> _THE RECORDS_

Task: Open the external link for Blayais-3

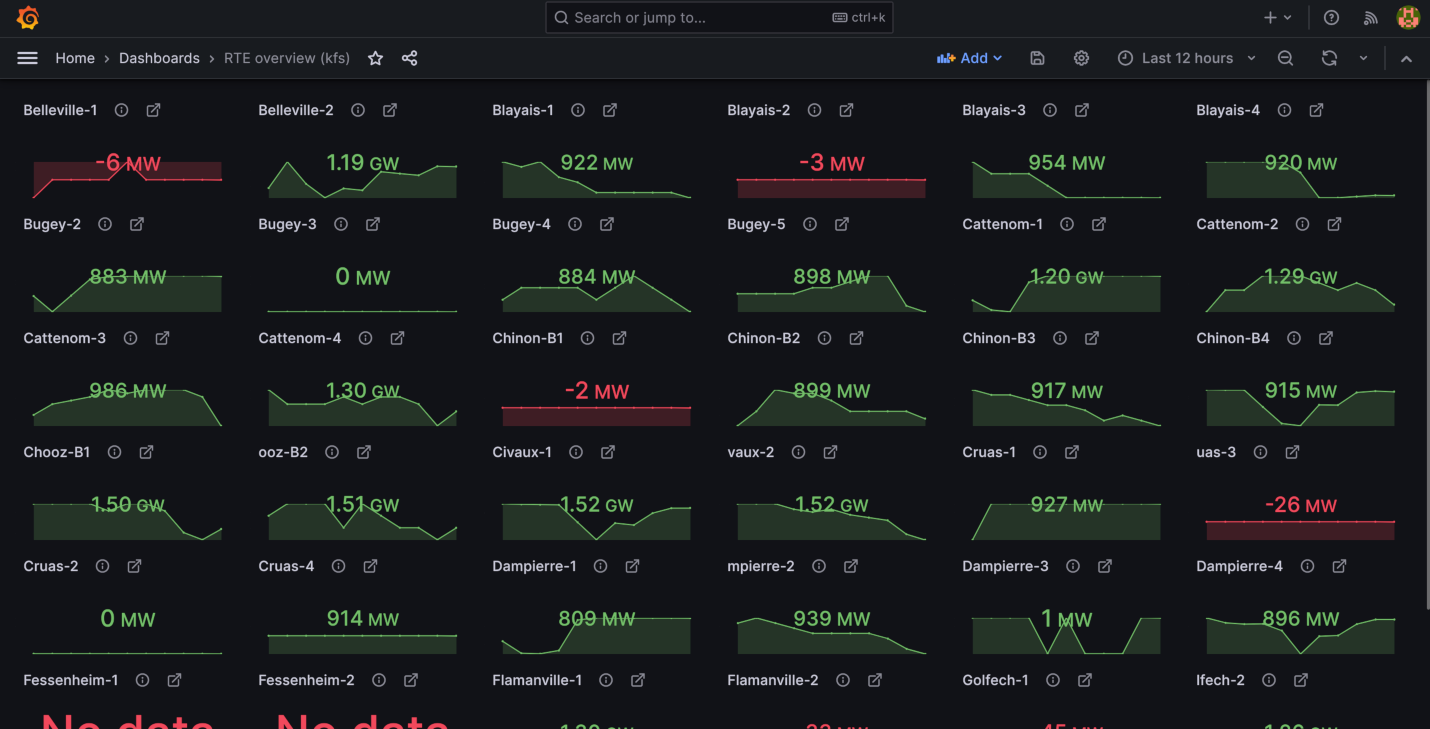Action: [1082, 110]
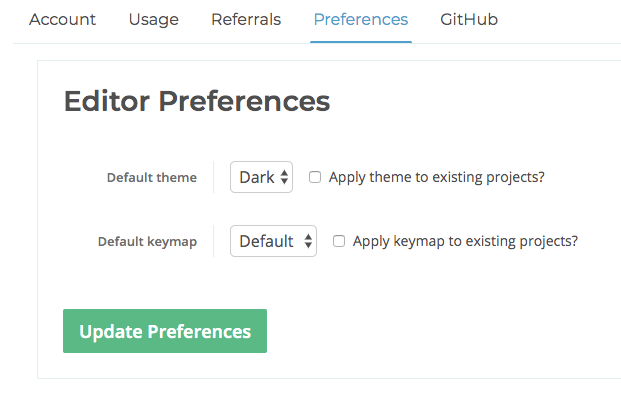Open the GitHub tab

click(x=469, y=19)
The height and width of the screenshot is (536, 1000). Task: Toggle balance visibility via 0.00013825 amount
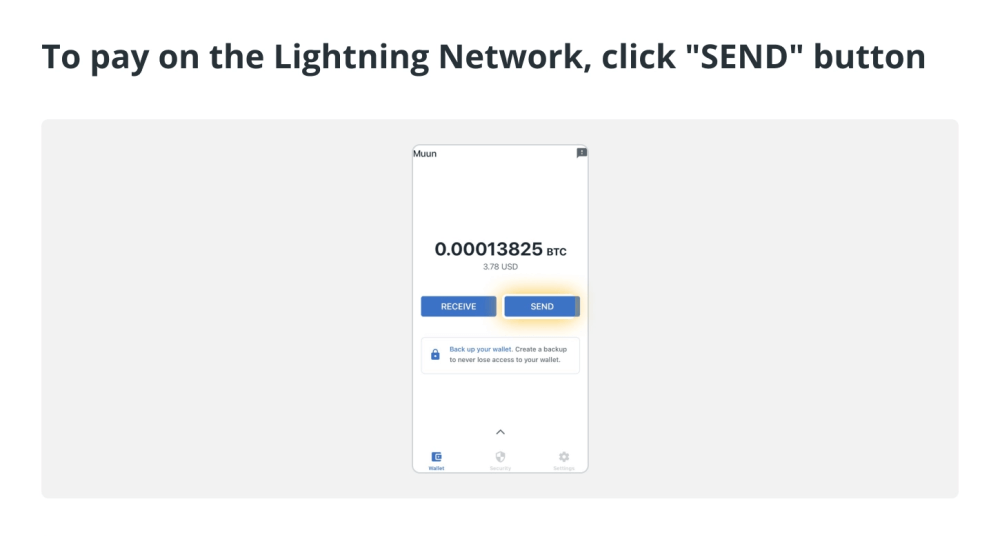point(489,249)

> _WHAT IS BEING ASKED_
Omit the pictures. Transcribe word for word the lines from the one containing "The height and" through the end of the listing, inclusive.

> _EXERCISE RESPONSE_
The height and width of the screenshot is (536, 1000). Task: Toggle balance visibility via 0.00013825 amount
point(489,249)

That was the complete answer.